From comparing outcomes, it is known that cemiplimab has the potential to improve responses among patients who have cutaneous squamous cell carcinoma (cSCC), although many important questions remain, explained Neil D. Gross, MD, FACS, head and neck surgeon and director of clinical research in the Department of Head and Neck Surgery at The University of Texas MD Anderson Cancer Center
We know from comparing outcomes in the neoadjuvant setting with patients with advanced disease that cemiplimab has the potential to improve responses among patients who have cutaneous squamous cell carcinoma, as well as help them to avoid radiation in select cases; however, many important questions remain, such as which patients can safely avoid radiation or surgery, explained Neil D. Gross, MD, FACS, head and neck surgeon and director of clinical research in the Department of Head and Neck Surgery at The University of Texas MD Anderson Cancer Center
Can you discuss potential advantages for cemiplimab in early-stage disease?
Applying immunotherapy to an earlier-stage setting I think has the possibility of just improving the responses. So, the smaller the tumor, the earlier stage of tumor, I suspect the better the responses. We know this just comparing the neoadjuvant trial to what we’ve seen in patients with advanced unresectable disease.
It does offer the potential for patients to avoid radiation in some cases. And I think in the future, there will be patients who can avoid surgery altogether, although I would caution that in this trial, and in the pilot trial as well, we noticed that the imaging responses significantly underestimated the pathologic responses. So when it came time to do the surgery, looking at the scans, there was still something there, and it was only after surgery when they looked at the specimens under the microscope that they determined there was no residual cancer or just a small amount of residual viable cancer.
So we still need either a biomarker or better imaging to help us understand who will or will not need surgery or just to help define the extent of surgery and adjuvant treatments.
What’s on the horizon for cemiplimab investigation?
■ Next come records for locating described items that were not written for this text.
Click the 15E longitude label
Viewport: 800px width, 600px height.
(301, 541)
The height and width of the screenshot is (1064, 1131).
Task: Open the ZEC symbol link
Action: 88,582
It’s a very active time. There are lots of different thoughts about the next steps for this. There’s so many unanswered questions currently. We still don’t know the optimal number of neoadjuvant doses of immunotherapy. In the pilot trial, we used 2 doses. In the confirmatory trial, we used up to 4, with the hopes of extending or expanding the number of pathologic responses.
We don’t know which patients can safely avoid radiation therapy, and I think this could be an important question to answer in a cooperative group setting, perhaps. We don’t know which patients can avoid surgery or the extent that surgery can be reduced for patients who respond. This is another very, very important question.
Ultimately, we need to understand how this stacks up to standard-of-care treatment. This is only done in a phase 3 setting, and I think those studies are being contemplated right now and planned but I’m not aware of anything that’s ready to go.
The patient stories are just so powerful. Just meeting some of the patients who’ve gone through this treatment, they’re so grateful. They are some of the most grateful patients that I have. Just understanding the focus on improving of quality of life is just so important to patients.
We aim for cure, we expect to cure patients, but we really want to make patients whole on the back end as well, and this is just another tool in our armamentarium to help patients get through with the least amount of adverse effects long term.